[Opening Entries provided section]
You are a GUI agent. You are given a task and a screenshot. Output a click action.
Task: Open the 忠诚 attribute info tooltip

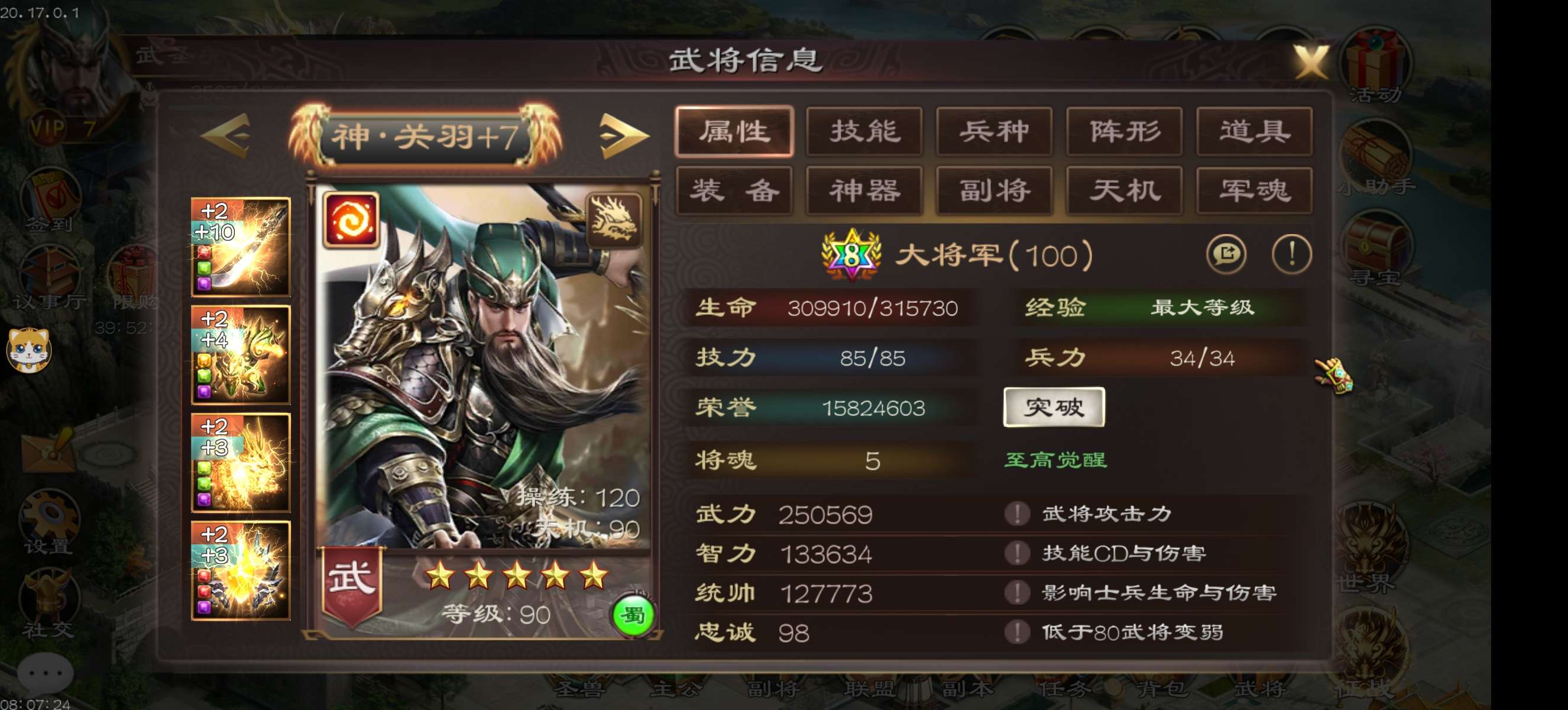1016,631
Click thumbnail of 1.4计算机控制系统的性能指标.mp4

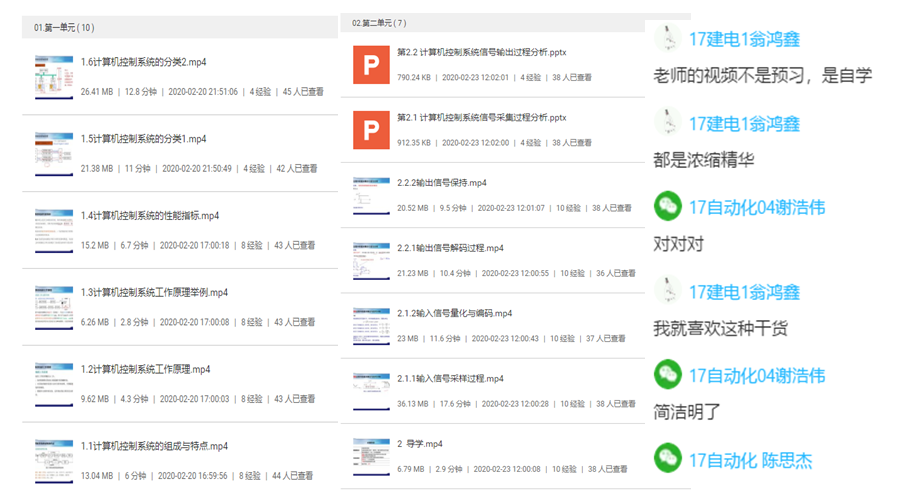[54, 230]
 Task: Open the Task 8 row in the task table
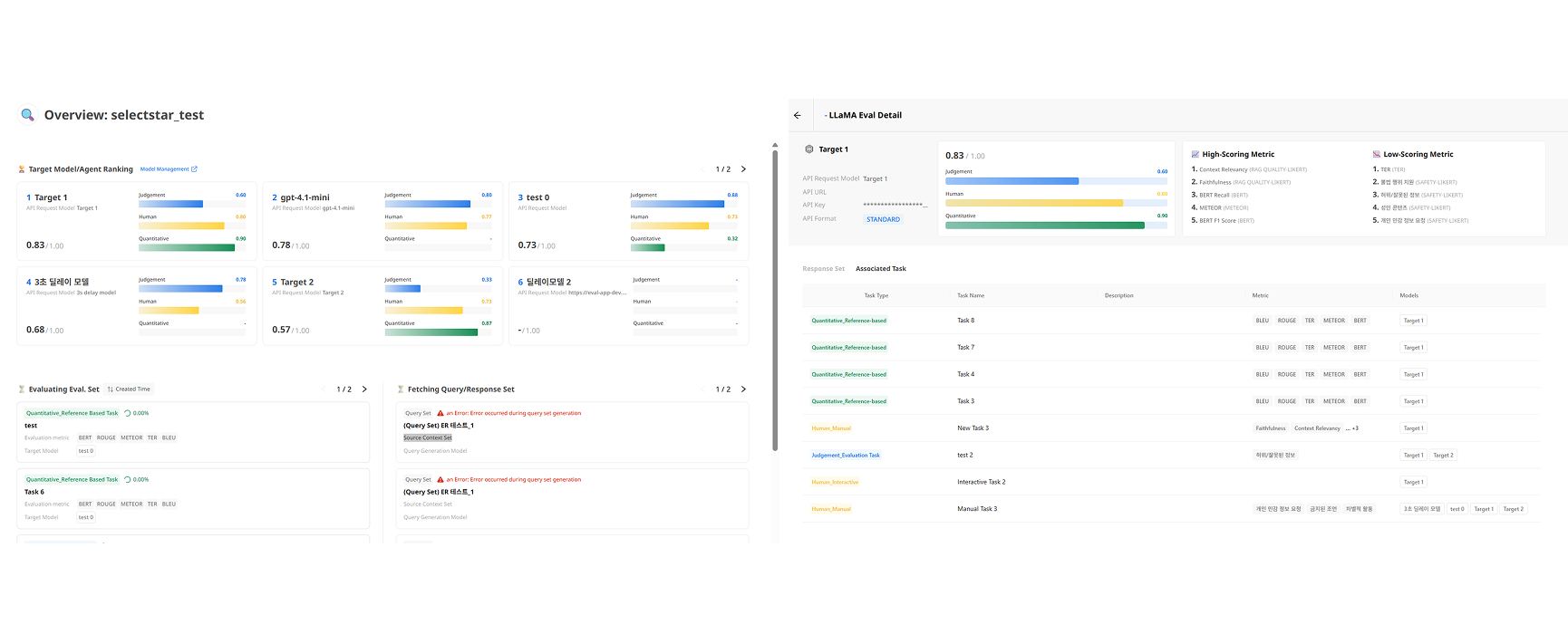966,321
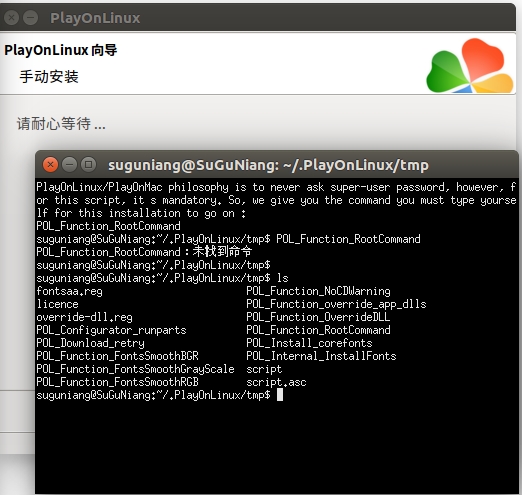522x495 pixels.
Task: Close the PlayOnLinux wizard window
Action: [x=11, y=17]
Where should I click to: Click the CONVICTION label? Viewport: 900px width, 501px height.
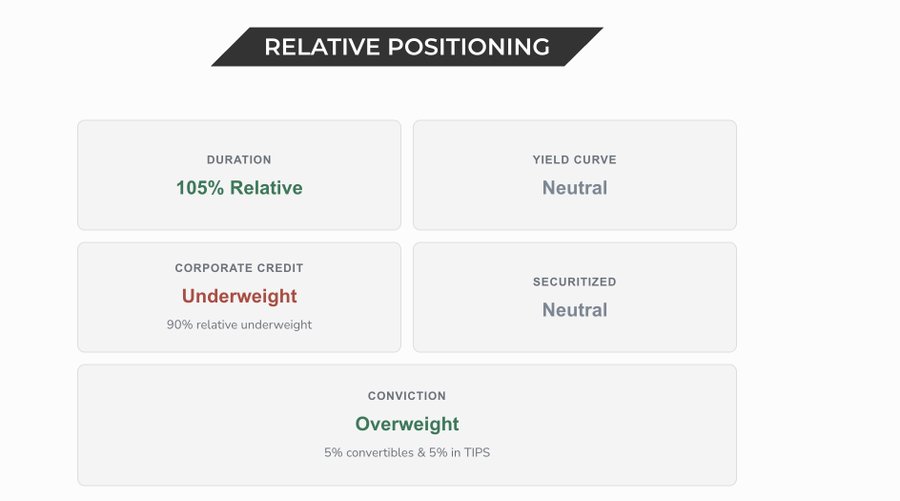407,396
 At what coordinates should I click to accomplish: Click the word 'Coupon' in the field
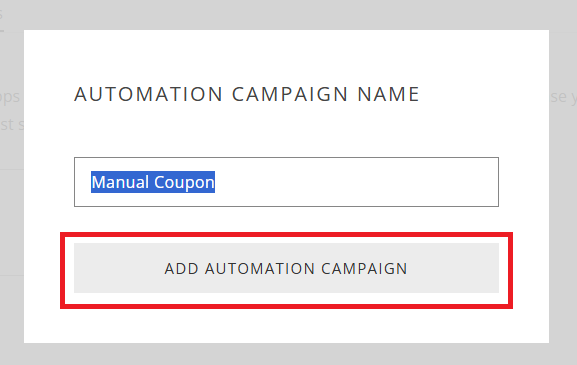click(184, 182)
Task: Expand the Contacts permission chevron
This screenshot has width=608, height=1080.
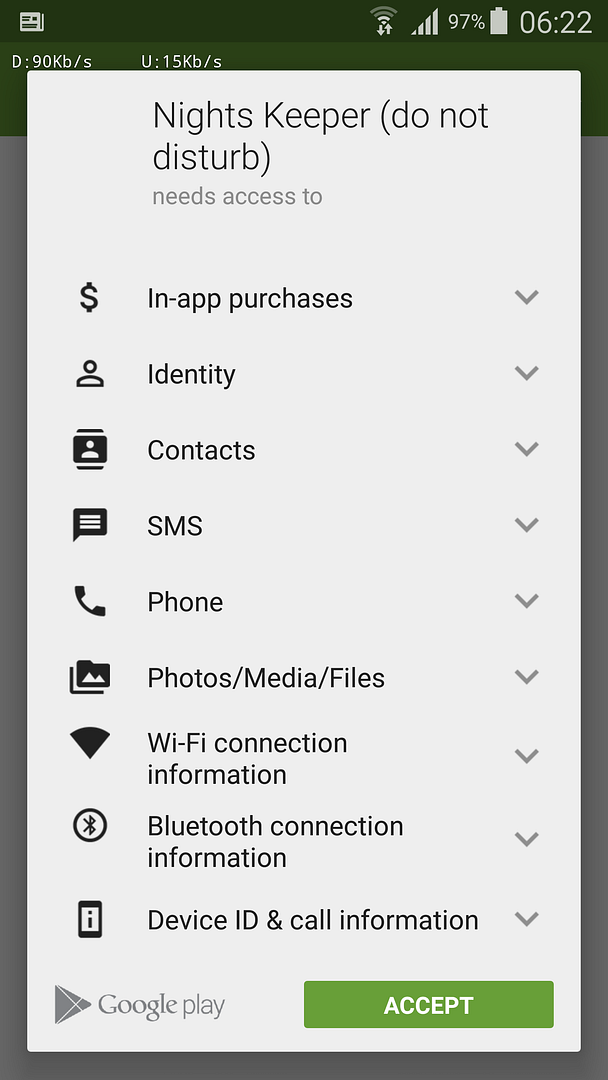Action: pyautogui.click(x=526, y=449)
[Closing Entries provided section]
**Exercise details:**
No pictures should appear in the copy; write out exactly the lines from the one containing "Click thumbnail of 1.4计算机控制系统的性能指标.mp4" through the end of the material.

**Your response:**
Click thumbnail of 1.4计算机控制系统的性能指标.mp4

[54, 230]
 Task: Open the Task 8 row in the task table
966,321
522x495 pixels.
Task: Close the PlayOnLinux wizard window
Action: [x=11, y=17]
Where should I click to: Click the CONVICTION label? Viewport: 900px width, 501px height.
407,396
 At what coordinates should I click to accomplish: Click the word 'Coupon' in the field
click(184, 182)
Task: Expand the Contacts permission chevron
This screenshot has width=608, height=1080.
Action: pyautogui.click(x=526, y=449)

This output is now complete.